The history of beer in Indonesia started in 1929, when the Heineken beer company established its first brewery factory in Surabaya, East Java, during Dutch colonial rule of Indonesia. This was one of the earliest beer enterprise in Southeast Asia. In July 1931 the Archipel Brouwerij Compagnie (Archipelago Brewery Co.) was formed in Batavia (now known as Jakarta), by German brewer, Beck's, constructing breweries in both Singapore and Batavia. By 1960s, Indonesians developed their own local brands of beer, which includes Bintang Beer (nationalized from Heineken) and Anker Beer.

==Regulations==
As a Muslim majority country, alcohol industry faces ongoing opposition from Islamic parties and extremist groups in the country. Islamic dietary law prescribed prohibition against alcohol consumption. Because of various regulations, alcohol sales are declining in Indonesia.

==Market shares==
Currently, PT Multi Bintang Indonesia Tbk is the largest domestic brewery of Indonesia, with its Bintang Beer leading the market as the largest selling beer of Indonesia. Multi Bintang Indonesia lead the Indonesian beer market with a commanding total volume share of over 61% in 2012.
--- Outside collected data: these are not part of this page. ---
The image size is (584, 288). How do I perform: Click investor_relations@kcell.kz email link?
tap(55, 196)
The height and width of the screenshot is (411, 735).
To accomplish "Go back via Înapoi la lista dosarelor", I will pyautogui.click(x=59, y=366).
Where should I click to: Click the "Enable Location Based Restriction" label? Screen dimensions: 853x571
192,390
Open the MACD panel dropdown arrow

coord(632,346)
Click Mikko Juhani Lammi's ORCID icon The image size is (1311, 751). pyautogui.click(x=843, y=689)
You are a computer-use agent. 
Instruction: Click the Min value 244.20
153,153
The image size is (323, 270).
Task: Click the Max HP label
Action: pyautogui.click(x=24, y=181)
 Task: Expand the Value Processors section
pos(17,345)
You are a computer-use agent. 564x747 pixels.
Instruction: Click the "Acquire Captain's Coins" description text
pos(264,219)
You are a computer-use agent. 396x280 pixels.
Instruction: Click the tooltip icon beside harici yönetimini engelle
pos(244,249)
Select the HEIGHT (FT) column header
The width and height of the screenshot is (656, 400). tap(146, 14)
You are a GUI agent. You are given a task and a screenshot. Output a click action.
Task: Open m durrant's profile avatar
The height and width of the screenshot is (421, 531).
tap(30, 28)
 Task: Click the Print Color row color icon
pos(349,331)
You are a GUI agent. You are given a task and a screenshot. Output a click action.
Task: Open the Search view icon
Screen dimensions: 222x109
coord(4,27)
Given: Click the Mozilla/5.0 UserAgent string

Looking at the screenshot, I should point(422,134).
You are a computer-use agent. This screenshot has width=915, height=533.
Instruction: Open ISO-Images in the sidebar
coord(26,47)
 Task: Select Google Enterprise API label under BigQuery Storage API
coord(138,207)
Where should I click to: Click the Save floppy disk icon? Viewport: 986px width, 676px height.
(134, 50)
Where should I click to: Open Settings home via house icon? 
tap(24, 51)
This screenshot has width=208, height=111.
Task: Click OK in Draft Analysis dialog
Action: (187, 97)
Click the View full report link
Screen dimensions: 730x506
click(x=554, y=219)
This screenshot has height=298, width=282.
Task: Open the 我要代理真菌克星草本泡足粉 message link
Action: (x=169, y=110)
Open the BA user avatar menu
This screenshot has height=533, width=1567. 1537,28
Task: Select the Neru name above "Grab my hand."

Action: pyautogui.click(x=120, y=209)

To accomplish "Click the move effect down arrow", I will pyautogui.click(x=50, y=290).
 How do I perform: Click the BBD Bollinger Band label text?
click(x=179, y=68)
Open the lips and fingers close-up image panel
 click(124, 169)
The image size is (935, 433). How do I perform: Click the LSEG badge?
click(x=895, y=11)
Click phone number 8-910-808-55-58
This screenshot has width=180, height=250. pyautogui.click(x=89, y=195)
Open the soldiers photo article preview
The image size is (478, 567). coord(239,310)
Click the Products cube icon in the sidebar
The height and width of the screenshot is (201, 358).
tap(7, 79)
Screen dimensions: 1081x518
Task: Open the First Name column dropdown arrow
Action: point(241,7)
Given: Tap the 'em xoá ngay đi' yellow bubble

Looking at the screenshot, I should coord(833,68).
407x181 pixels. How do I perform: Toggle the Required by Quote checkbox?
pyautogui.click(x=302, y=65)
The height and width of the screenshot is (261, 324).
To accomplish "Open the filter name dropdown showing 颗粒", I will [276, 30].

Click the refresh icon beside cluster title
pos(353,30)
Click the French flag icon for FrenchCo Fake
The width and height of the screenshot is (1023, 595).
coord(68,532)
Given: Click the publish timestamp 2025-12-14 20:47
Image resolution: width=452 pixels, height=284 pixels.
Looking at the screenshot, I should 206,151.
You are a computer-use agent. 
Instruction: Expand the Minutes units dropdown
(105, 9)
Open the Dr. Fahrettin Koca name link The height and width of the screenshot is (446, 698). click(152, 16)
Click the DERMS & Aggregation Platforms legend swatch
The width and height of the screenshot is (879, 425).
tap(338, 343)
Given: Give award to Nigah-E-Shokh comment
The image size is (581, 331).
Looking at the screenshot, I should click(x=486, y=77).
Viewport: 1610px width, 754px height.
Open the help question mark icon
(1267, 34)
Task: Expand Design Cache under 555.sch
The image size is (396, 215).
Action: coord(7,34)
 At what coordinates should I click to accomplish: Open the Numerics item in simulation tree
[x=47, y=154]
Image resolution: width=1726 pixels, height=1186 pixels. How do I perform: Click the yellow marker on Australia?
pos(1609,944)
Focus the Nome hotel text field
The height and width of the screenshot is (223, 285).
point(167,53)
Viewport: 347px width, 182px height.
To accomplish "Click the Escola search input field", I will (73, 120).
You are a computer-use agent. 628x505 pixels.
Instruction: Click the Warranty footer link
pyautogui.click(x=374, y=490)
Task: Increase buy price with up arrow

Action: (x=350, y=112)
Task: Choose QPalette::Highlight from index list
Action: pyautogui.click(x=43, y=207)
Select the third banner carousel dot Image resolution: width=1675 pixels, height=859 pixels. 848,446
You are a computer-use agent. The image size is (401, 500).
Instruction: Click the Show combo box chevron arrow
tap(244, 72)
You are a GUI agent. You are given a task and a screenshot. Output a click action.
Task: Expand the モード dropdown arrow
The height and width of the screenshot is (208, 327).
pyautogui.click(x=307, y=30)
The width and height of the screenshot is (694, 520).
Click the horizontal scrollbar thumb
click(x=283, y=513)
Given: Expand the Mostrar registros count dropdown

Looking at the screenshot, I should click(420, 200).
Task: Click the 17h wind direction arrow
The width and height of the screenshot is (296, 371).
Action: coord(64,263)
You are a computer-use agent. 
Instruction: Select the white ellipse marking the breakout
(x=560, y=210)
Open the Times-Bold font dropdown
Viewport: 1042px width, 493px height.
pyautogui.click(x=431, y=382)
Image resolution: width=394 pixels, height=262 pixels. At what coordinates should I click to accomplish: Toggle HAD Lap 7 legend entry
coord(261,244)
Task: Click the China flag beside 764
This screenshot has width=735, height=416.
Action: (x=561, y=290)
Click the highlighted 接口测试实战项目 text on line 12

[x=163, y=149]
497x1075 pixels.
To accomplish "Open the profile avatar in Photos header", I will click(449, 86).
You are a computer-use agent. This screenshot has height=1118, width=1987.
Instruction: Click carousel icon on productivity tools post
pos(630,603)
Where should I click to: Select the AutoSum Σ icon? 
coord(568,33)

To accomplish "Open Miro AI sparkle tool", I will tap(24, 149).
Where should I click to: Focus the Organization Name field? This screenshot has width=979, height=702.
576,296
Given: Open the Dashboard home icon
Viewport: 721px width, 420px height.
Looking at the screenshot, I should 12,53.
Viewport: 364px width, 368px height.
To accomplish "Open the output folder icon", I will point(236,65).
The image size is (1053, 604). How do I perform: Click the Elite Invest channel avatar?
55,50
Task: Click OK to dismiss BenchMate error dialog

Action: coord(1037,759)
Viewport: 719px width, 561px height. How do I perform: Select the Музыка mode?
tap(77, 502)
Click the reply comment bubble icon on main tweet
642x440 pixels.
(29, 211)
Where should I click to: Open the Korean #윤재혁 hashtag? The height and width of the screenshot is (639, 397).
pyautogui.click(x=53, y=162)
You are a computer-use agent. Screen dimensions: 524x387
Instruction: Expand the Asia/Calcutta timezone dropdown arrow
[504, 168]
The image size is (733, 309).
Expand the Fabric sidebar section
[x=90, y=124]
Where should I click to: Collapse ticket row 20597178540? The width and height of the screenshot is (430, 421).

Multi Bintang is a subsidiary of Heineken Asia Pacific. In 2011, Bintang Beer won the Gold Medal for Lager Beer Category and awarded 'Champion Beer 2011' at the world's class beer competition, the Brewing Industry International Award (BIIA 2011) in London. In 2014 Bintang Radler was introduced which was the first flavoured beer produced domestically in Indonesia.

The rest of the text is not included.